### TASK REQUIREMENTS:
Pictures are to be left out, and only the lines below starting at the one with "1084x866 pixels. How" and ending at the one with "You are a computer-use" are to be reproduced, each exactly, both ends included.

------ AVAILABLE DATA ------

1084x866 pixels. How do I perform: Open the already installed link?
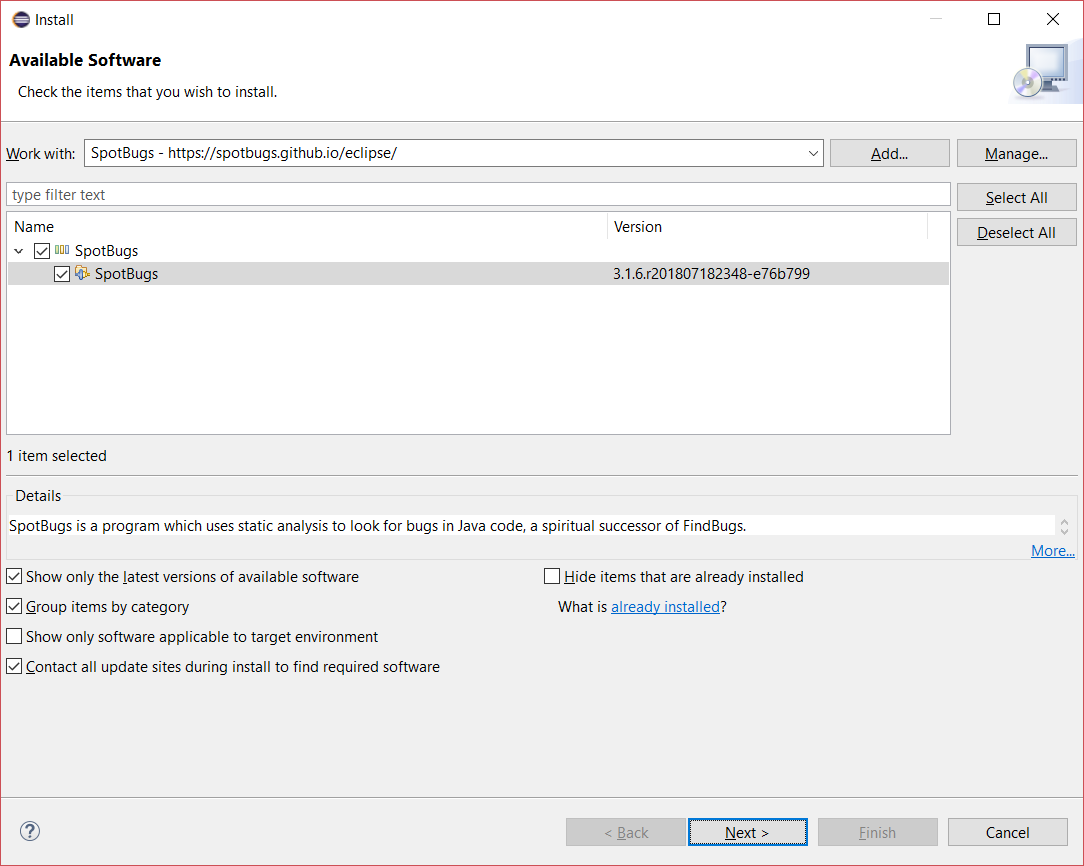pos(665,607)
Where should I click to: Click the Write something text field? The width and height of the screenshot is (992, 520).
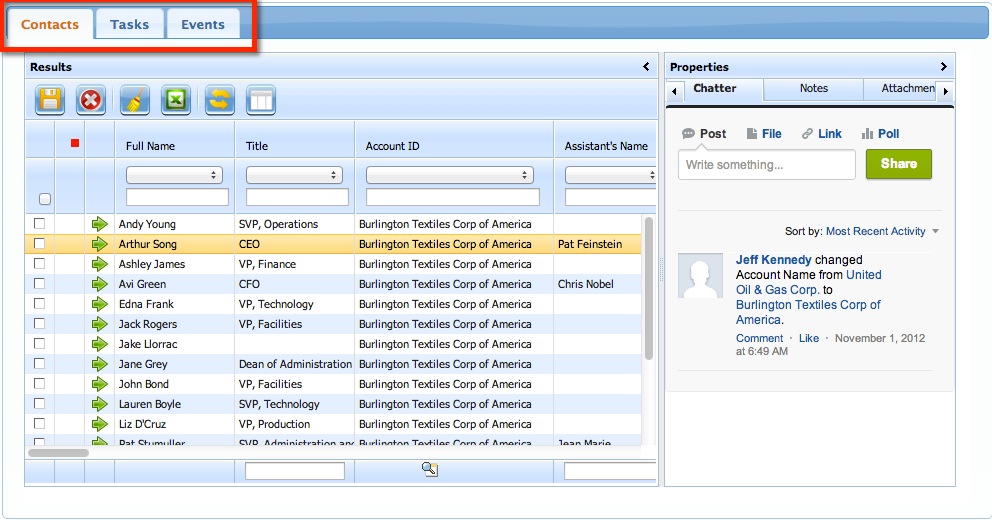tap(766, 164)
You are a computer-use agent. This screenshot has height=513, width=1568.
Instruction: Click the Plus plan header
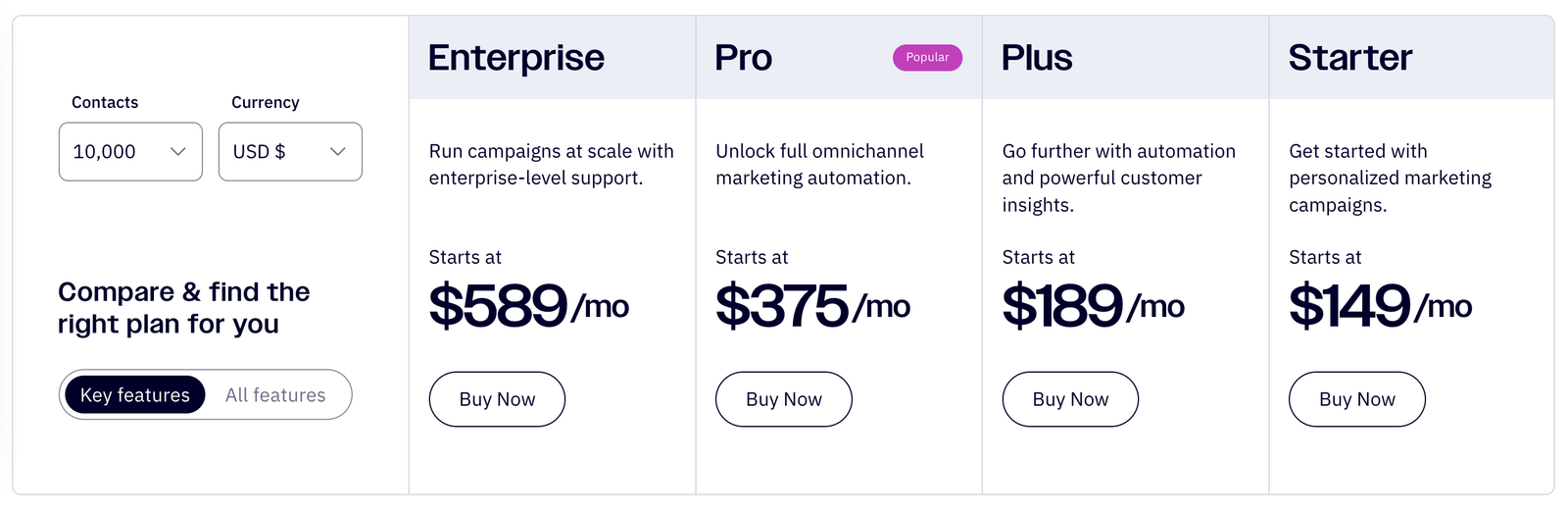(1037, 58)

------
------ AVAILABLE DATA ------

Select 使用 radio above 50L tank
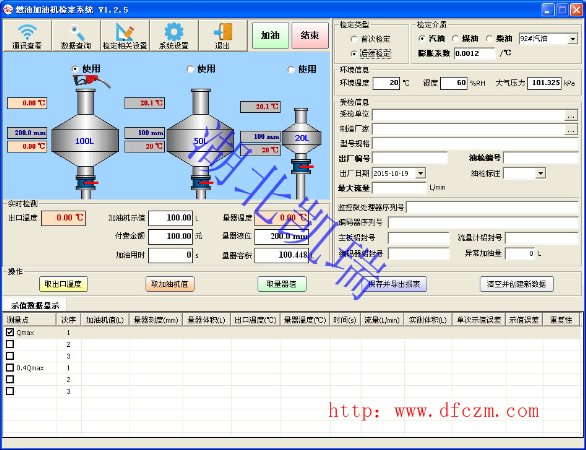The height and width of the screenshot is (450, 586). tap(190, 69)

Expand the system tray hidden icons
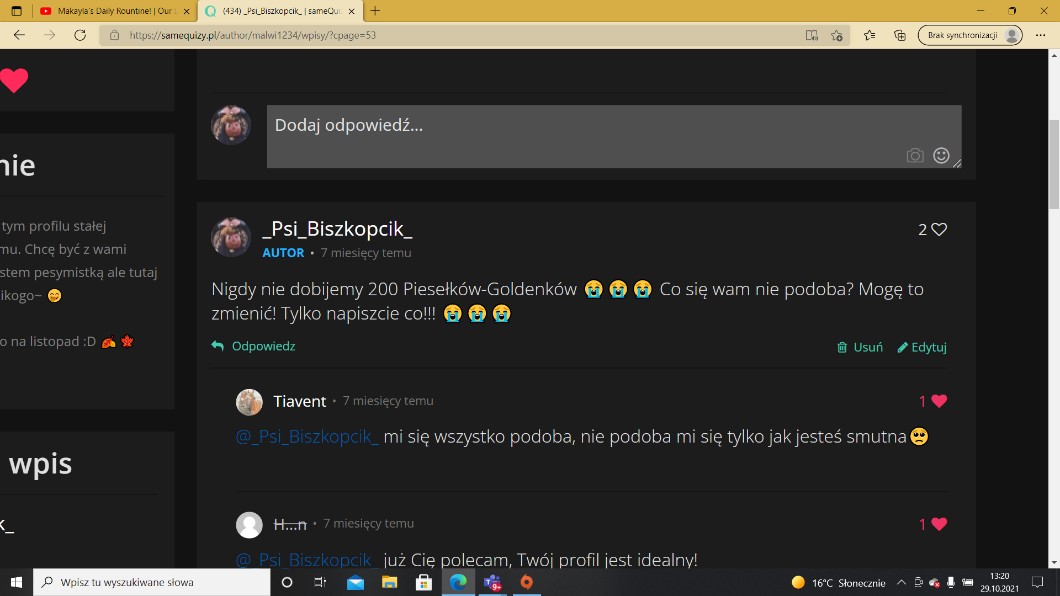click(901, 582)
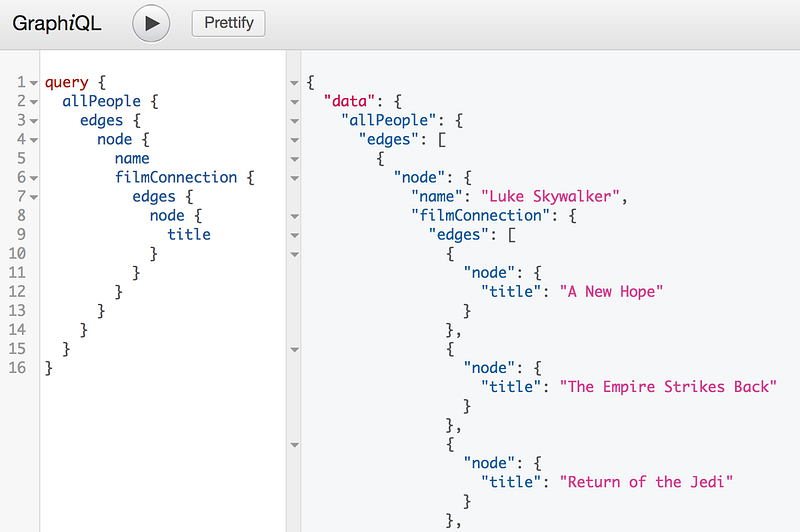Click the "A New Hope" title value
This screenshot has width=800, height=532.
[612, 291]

------
------ AVAILABLE DATA ------

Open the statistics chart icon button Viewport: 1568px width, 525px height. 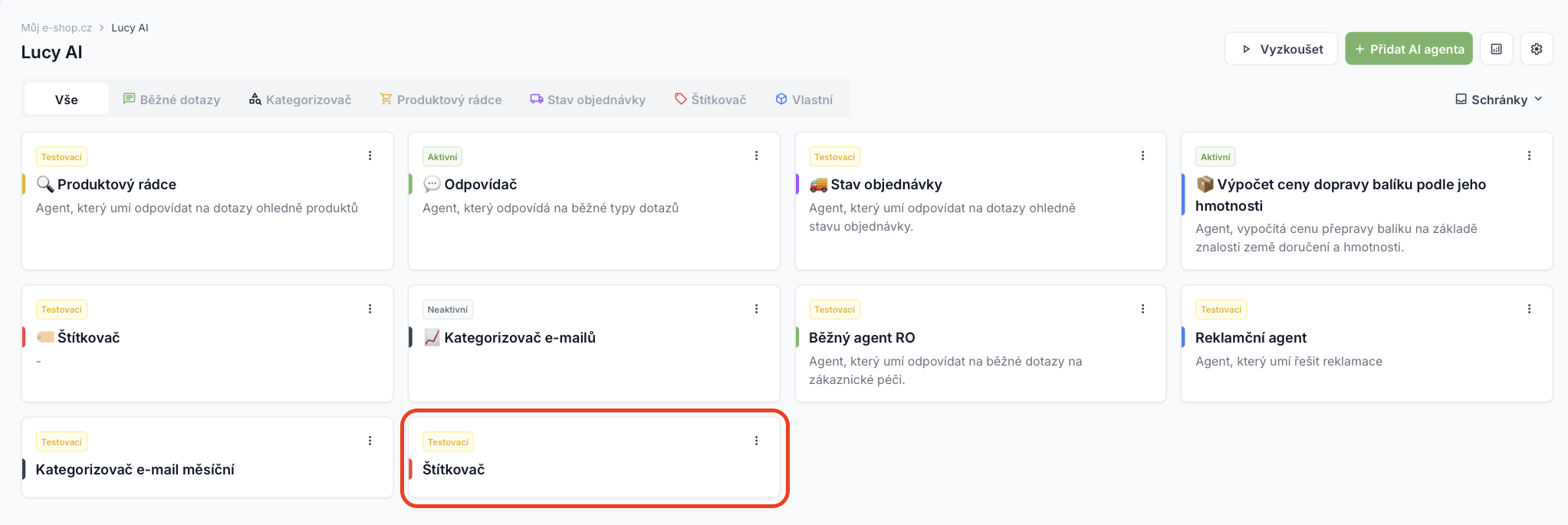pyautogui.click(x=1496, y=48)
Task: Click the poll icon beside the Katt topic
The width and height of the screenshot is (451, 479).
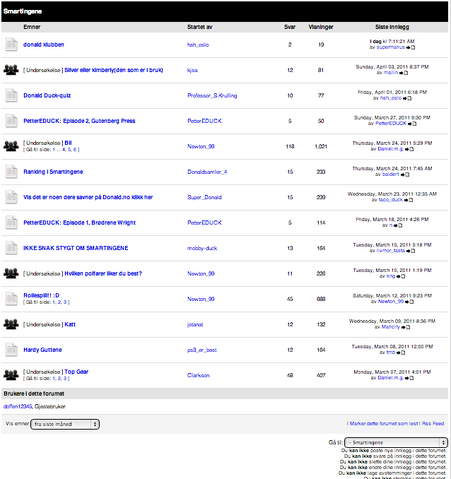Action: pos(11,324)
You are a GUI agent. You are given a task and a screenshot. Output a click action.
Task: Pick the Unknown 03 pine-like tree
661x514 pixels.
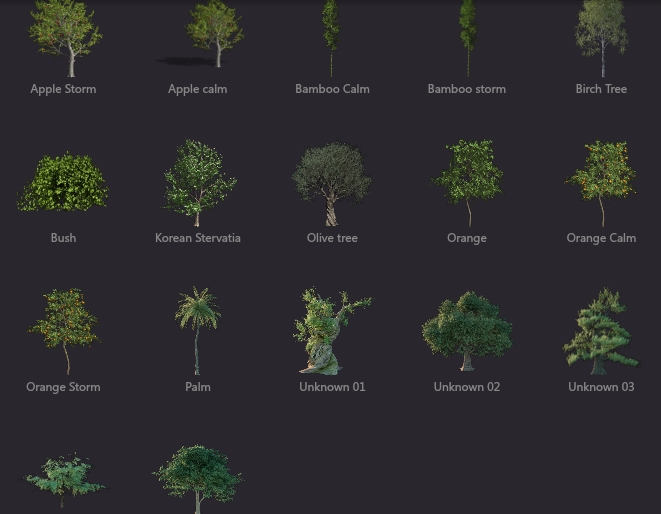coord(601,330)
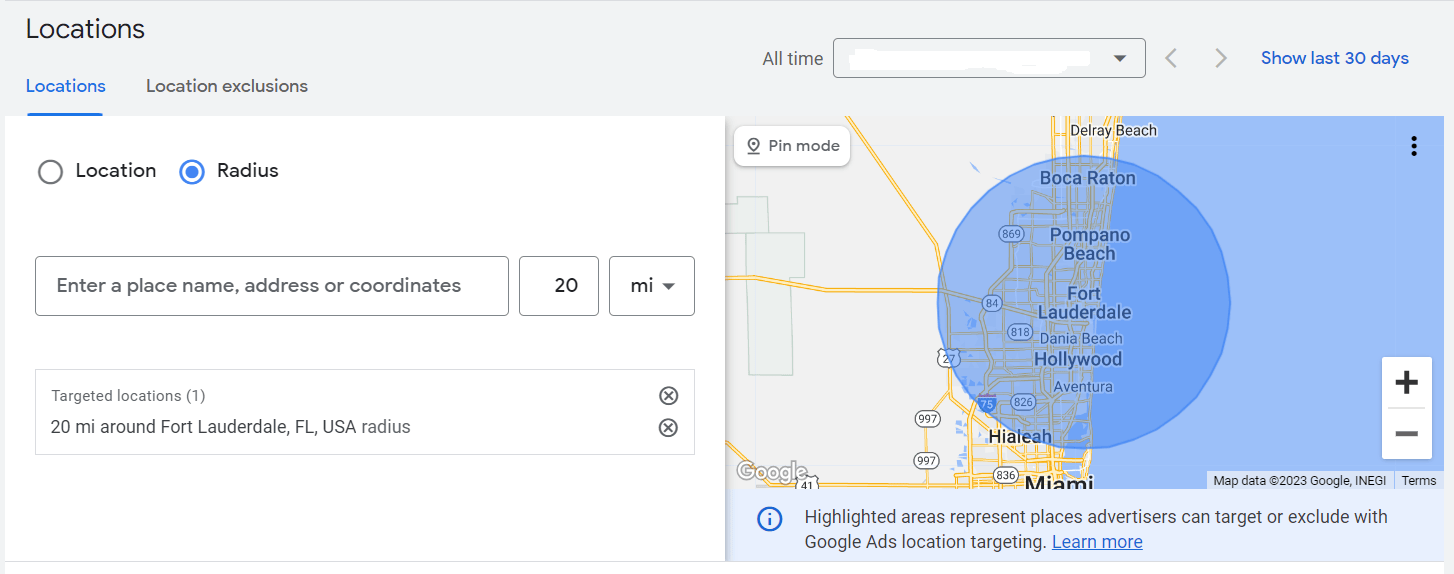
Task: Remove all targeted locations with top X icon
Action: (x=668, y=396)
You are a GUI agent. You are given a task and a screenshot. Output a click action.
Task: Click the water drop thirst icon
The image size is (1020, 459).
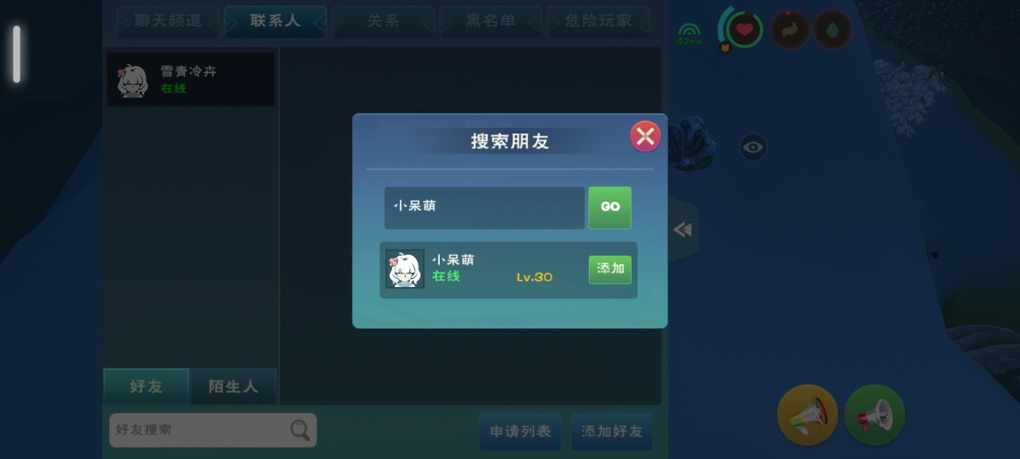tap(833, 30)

------

### RESULT OF THIS EXERCISE:
1084x866 pixels. How do I perform: Open the already installed link?
pos(665,607)
Where should I click to: Click the Write something text field? The width and height of the screenshot is (992, 520).
tap(766, 164)
You are a computer-use agent. This screenshot has height=513, width=1568.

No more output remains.